PTLD treatment and outcomes-entire cohort
Median duration of follow up for the entire cohort from PTLD diagnosis until death or last follow up was 33.2 months (IQR 9.1; 78.5). All patients except one underwent reduction of their net is following PTLD diagnosis. Post-lymphoma diagnosis, the IS regimen was CNI-based in 15 (50%) patients, mTOR-based in 12 (40%) patients, one (3%) was maintained on prednisone only, and 2 (7%) patients were taken off all IS medications. Fourteen patients in our cohort received Rituximab, cyclophosphamide, doxorubicin, vincristine, and prednisone (R-CHOP) as their first line of chemotherapy, 3 received doxorubicin, dacarbazine, vinblastine, bleomycin (ABVD) for Hodgkin lymphoma and an additional 3 patients received Rituximab only. Additional treatments included rituximab, etoposide, prednisone, vincristine, cyclophosphamide, doxorubicin (R-EPOCH), cyclophosphamide, etoposide, prednisolone, vincristine (CEOP), radiation and methotrexate, and CHOP. Three patients were never treated for their lymphoma, with palliative supportive/comfort measures and hospice implemented instead, and one additional patient was never treated and remains under surveillance due to indolent T-large granular lymphocytic leukemia. At time of last follow up, 20 of our patients were in remission, 3 were noted to have relapse of their lymphoma, and 3 had refractory disease. Of the 20 patients who were in remission at time of last follow up, 15 achieved remission after 1st line treatment, with the additional 5 patients achieving remission after 2nd line treatment. Progression free survival (PFS) estimated at 88% at 1 year, 83% at 3 years, and 76% at 5 years (Figure 1A). The overall survival (OS) curves reveal 81% survival at 1 and 3 years, and 75% survival at 5 years (Figure 1B). The three patients who were never treated were excluded from the KM PFS and OS analyses and curves.
Figure 1.

Progression free survival (PFS) and overall survival (OS) for entire PTLD cohort. A. KM curve describing PFS for the 27 patients who received any form of anti-lymphoma treatment. PFS at 1 year was 88% (95% CI 76-100%), 83% at 3 years (95% CI 69-100%), and 76% at 5 years (95% CI 58-98%). B. KM curve describing OS for the 27 patients who received any form of anti-lymphoma treatment. OS at 1 and 3-years was 81% (95% CI 67-97%) and 74% at 5 years (95% CI 58-95%).
PTLD treatment and outcomes-treated DLBCL cohort
Fourteen out of the fifteen patients with PTLD DLBCL were treated with R-CHOP following reduction of IS, with one treated with radiation, and high dose methotrexate followed by rituximab, for PTLD DLBCL with CNS lymphoma.

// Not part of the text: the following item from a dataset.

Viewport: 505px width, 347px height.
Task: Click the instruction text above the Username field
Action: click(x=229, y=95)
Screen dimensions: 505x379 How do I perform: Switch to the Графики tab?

Twelve patients achieved remission, and 3 had relapse of their disease at a median of 8.4 months (IQR 7.5; 17.1) from diagnosis. PFS of the PTLD DLBCL cohort was calculated at 86% at 1 year, and 77% at 3 and 5-years (Figure 2A). All three patients who relapsed, eventually died from their lymphoma despite second line therapy, with median time from PTLD DLBCL diagnosis to death of 9.2 months (IQR 8.6; 27.4). Of note, all three patients who died were liver transplant recipients, and all were reported to have a working allograft at time of death. The OS of the PTLD DLBCL cohort was 86% at 1 and 3-years, and 75% at 5 years (Figure 2B).
Figure 2.

Progression free survival and overall survival for the PTLD DLBCL cohort. A. KM curve describing PFS for the 15 PTLD-DLBCL patients. PFS at 1 year was 86% (95% CI 69-100%), and 77% (95% CI 57-100%), at 3 and 5-years. B. KM curve describing OS for the 15 PTLD-DLBCL patients. OS was 86% (95% CI 69-100%) at 1 and 3-years, and 75% (95% CI 55-100%), at 5-years.

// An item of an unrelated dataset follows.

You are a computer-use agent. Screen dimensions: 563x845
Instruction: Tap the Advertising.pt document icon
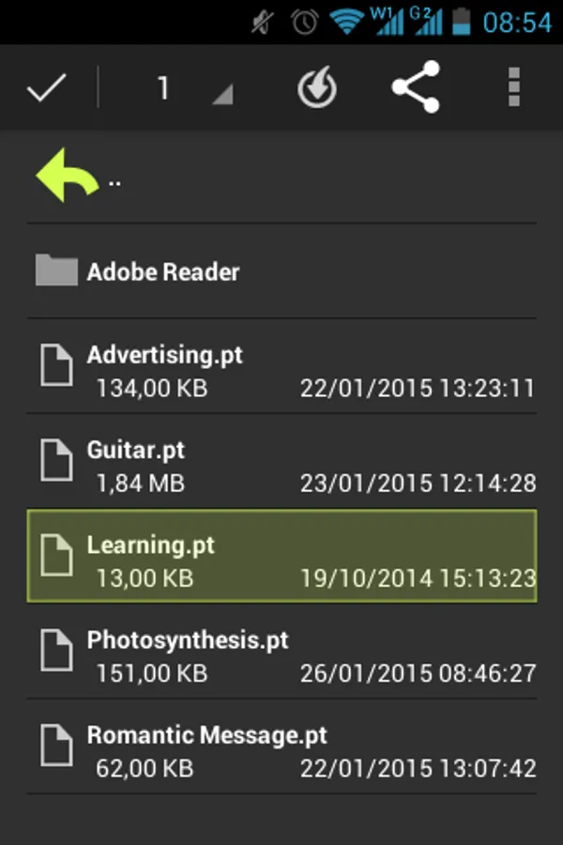[x=56, y=364]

Allograft survival-entire cohort
Three patients lost their transplanted allograft following PTLD diagnosis during follow up. One of these was a kidney transplant recipient, one was an OLT recipient, and one was a SPK recipient. Median follow up time from PTLD diagnosis to allograft failure was 66 months (IQR 44.6; 114.0). Overall graft survival since PTLD diagnosis was 81% at 1 year, 77% at 3 years and 73% at 5 years and 69% at 10 years. Death censored graft survival for the overall cohort was 100% at 1 year, 96% at 3 and 5 years and 92% at 10 years. These data highlight the fact that most of the graft loss was due to patient dying with functional allograft.
Similarly, overall kidney allograft survival (kidney and SPK transplants alone) from PTLD diagnosis was 86% at 1 year, and 78.6% at 3, 5, and 10 years. Death censored allograft survival in the kidney cohort was 100% at 1 year, and 93% at 3, 5 and 10 years again reflecting that most of the kidney allograft loss was due to death with a functional graft.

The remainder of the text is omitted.